▶ [PROBLEM REQUIREMENTS]
Pictures must not appear; the answer is exactly the lines from the one that holds "You are a computer-use" through the end of the material.

▶ [DATA FOR THIS EXERCISE]

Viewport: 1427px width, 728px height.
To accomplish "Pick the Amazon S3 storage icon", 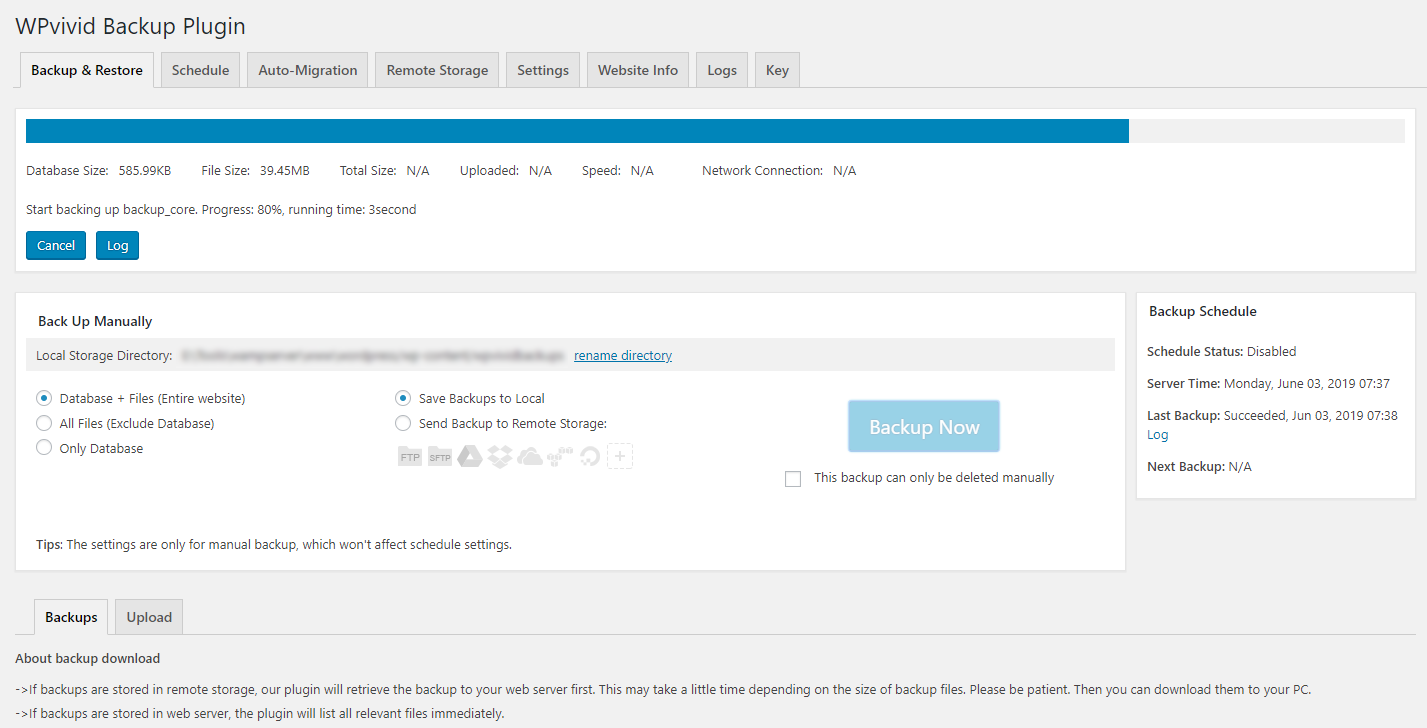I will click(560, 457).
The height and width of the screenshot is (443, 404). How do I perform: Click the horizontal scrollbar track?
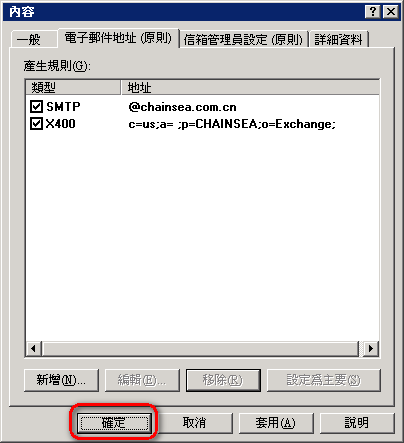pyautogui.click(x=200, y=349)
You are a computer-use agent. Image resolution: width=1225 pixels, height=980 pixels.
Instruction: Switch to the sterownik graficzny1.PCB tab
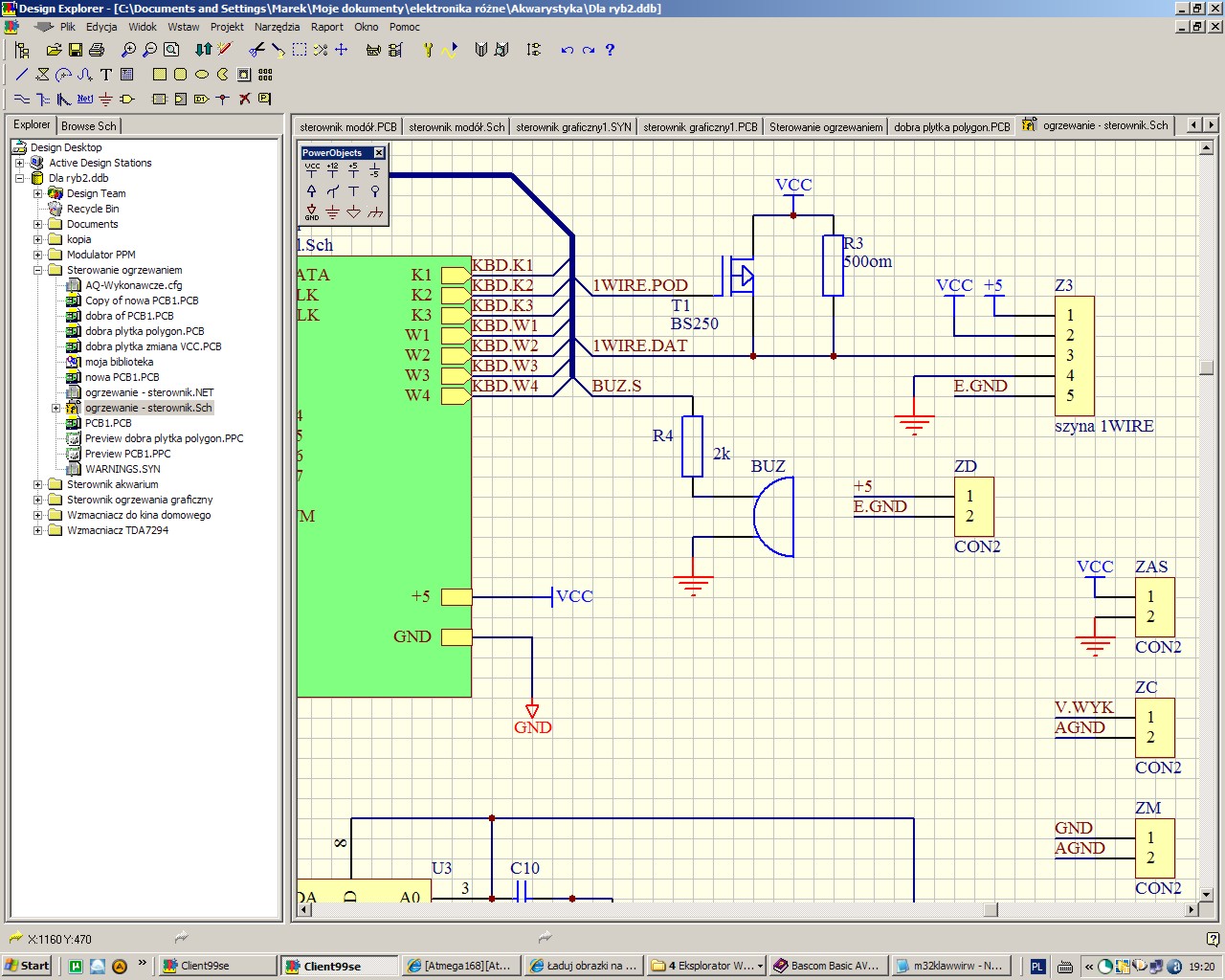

▶ [YOUR SOLUTION]
You are a computer-use agent. Image resolution: width=1225 pixels, height=980 pixels.
Instruction: Switch to the sterownik graficzny1.PCB tab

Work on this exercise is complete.